# Work item
Below are records; reproduce exactly the lines from the first through the one containing "Task: Open settings with the gear icon".

# Supplied records
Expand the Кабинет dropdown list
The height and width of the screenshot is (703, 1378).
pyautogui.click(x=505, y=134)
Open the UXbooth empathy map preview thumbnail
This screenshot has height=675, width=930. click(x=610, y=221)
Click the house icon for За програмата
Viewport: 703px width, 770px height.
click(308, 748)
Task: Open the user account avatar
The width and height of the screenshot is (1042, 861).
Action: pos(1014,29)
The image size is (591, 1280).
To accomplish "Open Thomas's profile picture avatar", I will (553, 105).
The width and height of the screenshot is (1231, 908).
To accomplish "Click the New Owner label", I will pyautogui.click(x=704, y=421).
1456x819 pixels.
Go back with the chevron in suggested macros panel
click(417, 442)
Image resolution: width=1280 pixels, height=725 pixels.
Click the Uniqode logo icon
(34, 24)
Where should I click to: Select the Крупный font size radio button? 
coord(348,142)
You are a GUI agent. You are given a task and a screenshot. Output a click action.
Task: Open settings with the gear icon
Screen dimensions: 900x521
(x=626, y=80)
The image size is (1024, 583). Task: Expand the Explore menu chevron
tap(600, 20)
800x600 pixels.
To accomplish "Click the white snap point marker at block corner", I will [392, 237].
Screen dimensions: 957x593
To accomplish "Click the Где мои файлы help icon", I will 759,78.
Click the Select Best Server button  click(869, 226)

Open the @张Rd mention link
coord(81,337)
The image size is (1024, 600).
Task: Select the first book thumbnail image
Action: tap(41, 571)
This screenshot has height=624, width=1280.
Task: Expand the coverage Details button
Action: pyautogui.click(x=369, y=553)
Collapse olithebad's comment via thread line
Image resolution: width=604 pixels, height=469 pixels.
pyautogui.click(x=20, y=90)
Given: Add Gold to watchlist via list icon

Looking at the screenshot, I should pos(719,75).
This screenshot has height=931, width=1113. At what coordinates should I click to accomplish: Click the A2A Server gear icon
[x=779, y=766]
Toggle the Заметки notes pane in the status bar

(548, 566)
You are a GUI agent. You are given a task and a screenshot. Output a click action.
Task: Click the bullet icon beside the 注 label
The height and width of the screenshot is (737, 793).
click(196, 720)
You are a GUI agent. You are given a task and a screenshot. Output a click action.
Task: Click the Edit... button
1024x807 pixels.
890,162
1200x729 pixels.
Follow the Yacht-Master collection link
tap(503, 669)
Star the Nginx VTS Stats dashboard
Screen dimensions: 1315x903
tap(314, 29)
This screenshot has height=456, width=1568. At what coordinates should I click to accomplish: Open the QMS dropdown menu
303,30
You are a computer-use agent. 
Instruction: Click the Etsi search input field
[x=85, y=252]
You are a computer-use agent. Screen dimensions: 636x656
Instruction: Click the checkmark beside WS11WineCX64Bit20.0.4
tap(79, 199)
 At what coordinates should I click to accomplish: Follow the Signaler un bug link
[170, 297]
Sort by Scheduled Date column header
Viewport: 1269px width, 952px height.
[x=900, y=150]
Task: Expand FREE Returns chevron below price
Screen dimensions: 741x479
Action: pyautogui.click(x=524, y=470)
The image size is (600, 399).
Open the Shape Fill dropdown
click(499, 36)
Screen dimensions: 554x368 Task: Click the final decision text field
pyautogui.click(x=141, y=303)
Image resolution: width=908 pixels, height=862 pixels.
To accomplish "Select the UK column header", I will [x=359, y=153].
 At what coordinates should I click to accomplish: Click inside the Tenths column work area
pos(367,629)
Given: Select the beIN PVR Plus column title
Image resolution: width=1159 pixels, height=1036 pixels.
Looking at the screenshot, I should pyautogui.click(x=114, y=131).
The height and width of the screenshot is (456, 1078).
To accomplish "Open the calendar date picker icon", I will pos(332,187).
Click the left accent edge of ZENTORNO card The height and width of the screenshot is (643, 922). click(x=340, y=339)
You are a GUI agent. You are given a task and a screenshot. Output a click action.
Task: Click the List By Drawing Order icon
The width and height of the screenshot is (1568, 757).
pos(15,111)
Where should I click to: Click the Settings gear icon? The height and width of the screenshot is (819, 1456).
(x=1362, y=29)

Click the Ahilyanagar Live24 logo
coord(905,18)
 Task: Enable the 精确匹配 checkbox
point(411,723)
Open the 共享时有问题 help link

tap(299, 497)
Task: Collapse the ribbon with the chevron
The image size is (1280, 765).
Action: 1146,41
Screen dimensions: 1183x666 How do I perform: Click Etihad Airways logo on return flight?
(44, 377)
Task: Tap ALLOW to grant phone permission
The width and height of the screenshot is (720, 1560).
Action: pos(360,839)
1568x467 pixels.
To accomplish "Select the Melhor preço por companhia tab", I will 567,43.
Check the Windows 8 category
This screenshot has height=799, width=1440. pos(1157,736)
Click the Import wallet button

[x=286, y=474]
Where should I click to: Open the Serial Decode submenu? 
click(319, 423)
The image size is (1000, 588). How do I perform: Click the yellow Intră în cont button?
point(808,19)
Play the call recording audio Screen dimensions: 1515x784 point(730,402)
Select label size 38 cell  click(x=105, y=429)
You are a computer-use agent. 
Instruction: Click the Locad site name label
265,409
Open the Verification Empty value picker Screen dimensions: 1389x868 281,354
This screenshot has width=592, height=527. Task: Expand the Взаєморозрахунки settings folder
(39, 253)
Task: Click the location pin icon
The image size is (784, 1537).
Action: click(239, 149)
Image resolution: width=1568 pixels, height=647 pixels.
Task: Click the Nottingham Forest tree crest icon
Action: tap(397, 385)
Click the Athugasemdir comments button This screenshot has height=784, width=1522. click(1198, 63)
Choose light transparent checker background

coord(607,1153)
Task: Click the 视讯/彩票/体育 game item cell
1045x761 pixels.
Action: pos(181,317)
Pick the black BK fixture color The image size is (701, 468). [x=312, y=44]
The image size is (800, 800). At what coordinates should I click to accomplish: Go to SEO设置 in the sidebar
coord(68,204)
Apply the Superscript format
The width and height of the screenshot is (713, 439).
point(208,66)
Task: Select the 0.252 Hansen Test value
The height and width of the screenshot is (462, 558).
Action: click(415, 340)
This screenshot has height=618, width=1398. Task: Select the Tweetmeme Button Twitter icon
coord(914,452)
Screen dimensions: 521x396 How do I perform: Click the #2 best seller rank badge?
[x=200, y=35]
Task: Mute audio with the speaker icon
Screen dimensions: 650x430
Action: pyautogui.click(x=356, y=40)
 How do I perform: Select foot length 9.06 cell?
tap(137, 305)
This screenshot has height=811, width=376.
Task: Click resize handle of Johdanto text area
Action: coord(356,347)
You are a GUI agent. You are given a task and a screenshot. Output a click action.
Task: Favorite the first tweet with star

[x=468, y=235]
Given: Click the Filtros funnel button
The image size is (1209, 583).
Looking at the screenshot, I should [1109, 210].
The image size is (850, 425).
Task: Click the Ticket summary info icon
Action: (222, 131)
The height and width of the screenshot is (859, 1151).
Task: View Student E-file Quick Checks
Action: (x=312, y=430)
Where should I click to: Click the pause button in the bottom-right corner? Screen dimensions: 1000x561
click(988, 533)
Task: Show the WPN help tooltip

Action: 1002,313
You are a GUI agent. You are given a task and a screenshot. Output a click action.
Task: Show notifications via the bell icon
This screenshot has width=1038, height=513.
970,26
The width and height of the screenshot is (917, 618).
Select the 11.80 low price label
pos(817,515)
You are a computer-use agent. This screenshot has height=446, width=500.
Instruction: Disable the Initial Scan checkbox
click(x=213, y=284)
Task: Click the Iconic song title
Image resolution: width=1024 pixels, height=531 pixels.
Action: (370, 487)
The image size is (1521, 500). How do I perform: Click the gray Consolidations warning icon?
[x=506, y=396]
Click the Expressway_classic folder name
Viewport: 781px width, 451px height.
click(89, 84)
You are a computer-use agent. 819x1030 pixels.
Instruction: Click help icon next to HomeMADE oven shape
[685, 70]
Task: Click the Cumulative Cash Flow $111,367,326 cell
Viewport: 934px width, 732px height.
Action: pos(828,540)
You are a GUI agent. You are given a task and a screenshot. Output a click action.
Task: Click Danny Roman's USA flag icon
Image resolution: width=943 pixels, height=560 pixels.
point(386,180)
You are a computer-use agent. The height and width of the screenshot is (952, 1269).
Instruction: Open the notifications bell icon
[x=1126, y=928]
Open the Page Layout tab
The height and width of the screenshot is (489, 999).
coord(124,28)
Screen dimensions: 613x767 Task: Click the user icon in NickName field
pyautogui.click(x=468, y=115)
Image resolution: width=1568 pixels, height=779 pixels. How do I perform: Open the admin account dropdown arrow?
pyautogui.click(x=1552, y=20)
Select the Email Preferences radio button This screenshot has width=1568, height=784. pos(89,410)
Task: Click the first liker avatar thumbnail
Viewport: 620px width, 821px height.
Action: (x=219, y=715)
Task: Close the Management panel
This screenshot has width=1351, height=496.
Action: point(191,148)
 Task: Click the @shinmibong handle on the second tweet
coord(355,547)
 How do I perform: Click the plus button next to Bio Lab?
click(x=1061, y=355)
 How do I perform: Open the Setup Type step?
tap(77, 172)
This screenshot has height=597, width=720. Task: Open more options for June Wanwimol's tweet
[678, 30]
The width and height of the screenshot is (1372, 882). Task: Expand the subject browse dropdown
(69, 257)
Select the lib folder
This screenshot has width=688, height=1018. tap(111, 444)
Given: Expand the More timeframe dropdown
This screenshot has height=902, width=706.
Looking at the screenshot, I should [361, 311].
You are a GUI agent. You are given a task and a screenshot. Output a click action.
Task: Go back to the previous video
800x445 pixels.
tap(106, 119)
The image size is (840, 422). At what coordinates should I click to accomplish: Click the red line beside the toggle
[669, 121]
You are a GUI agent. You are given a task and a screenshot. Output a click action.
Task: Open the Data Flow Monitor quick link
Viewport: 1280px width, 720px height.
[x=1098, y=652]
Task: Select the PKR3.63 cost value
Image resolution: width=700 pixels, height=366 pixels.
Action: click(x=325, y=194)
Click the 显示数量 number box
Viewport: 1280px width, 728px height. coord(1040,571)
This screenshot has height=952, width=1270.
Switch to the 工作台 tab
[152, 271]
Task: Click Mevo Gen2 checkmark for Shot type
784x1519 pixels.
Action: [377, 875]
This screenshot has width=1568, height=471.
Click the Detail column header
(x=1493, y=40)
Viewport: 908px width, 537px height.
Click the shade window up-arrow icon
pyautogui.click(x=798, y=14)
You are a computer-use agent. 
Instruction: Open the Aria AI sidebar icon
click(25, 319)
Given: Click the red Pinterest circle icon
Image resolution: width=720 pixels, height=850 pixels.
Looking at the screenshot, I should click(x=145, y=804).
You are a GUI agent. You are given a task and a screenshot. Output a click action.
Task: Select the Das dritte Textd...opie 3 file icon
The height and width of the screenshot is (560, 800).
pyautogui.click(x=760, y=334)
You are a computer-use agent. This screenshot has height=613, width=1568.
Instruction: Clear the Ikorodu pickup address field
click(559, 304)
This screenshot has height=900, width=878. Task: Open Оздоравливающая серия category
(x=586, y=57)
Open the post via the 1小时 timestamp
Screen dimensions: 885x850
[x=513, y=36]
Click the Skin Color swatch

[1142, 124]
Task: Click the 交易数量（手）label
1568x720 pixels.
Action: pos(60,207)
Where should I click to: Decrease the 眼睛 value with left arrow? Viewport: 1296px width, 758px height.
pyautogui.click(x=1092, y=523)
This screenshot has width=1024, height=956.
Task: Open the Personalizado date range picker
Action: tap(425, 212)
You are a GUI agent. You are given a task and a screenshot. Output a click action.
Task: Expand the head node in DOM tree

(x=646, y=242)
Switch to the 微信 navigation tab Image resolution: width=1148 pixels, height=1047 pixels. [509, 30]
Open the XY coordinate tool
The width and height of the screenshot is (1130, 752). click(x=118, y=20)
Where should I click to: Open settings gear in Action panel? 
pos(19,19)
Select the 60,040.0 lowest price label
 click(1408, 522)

# Solution to this exercise
Expand the Кабинет dropdown list
The height and width of the screenshot is (703, 1378).
pyautogui.click(x=505, y=134)
Open the UXbooth empathy map preview thumbnail
This screenshot has height=675, width=930. click(x=610, y=221)
Click the house icon for За програмата
Viewport: 703px width, 770px height.
click(308, 748)
Task: Open the user account avatar
The width and height of the screenshot is (1042, 861).
Action: pos(1014,29)
The image size is (591, 1280).
To accomplish "Open Thomas's profile picture avatar", I will (553, 105).
The width and height of the screenshot is (1231, 908).
To accomplish "Click the New Owner label", I will pyautogui.click(x=704, y=421).
1456x819 pixels.
Go back with the chevron in suggested macros panel
click(417, 442)
Image resolution: width=1280 pixels, height=725 pixels.
Click the Uniqode logo icon
(34, 24)
Where should I click to: Select the Крупный font size radio button? 
coord(348,142)
You are a GUI agent. You are given a task and a screenshot. Output a click action.
Task: Open settings with the gear icon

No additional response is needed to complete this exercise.